Walsh’s play explores the potential repercussions of dogged faith. Like an omen of these ramifications, the O’Donnell’s agitating dog – which Thomas doesn’t have a healthy relationship with to say the least – continues to haunt him after its death. The re-enactment of a day in the life of Thomas Magill is played out within a vast, industrial space, like an abandoned factory. Shut up in here, his make-believe is jolted by the dog’s barking and the trembling walls as it tries to get in – or perhaps, as the animal inside Thomas struggles to get out, repressed by his stoical piety. Indeed, Murphy throws himself about the stage recklessly; a smaller space couldn’t contain his boundless energy. Jamie Vartan’s set is a conceptual masterpiece: a playground for Thomas’ singular mind (and a nightmare for whoever has to clean it after Murphy has thrown all his props left, right and centre like a baby in a pram). The animal presence turns this liberating set on its head as Gregory Clarke’s tumultuous soundscape swells into the space, and the lights flicker and fall. Adam Silverman makes no obvious allusions between the lighting and heaven, instead using the soft, surrounding darkness to isolate episodes in Magill’s life. It’s the most disturbing lighting effect that I’ve endured as an audience member, as the auditorium seems to swallow you up.

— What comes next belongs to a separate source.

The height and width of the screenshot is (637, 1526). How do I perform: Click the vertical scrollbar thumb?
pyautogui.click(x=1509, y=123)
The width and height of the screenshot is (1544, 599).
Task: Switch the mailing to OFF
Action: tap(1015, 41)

Under Enda Walsh’s direction, all the production values blend seamlessly together, as if they were a living, breathing monster. Most impressive is the layering of Murphy’s speech with the tape recordings – a risky structure, but impeccably timed. Walsh’s intelligently balanced script carries the audience through Magill’s life without the need for naturalistic devices. The poetry of Magill’s monologue paints Innisfree as a town both beautiful and ugly, so that the audience can visualise it for themselves. This poetic vision exemplifies Magill’s idealistic character; Walsh builds him a heavenly pedestal, so like a tragic hero, the greater is his fall.

Misterman is undoubtedly the best thing I’ve seen all year. An absolute triumph for Enda Walsh, whose vast vision only Thomas Magill could believe in, and only Cillian Murphy could channel. It is Magill’s belief and the audience’s shared belief in the production, which makes this production all the more raw to watch.

Veronica Aloess, 19, is an aspiring arts journalist and playwright, who trained at Arts Educational School London and is currently studying towards a BA in English with Creative Writing at Brunel University. As a reviewer, she has written for A Younger Theatre, and her arts blog West End Epilogue is a part of AKA’s blogging network. She recently co-founded Don’t Make Me Angry Productions, which is dedicated to new, original writing and innovative performance.

She reviewed Misterman at the National Theatre, and was shortlisted independently by all three judges. “Her writing has style and flair without losing sight of her job as a reviewer,” said the judges.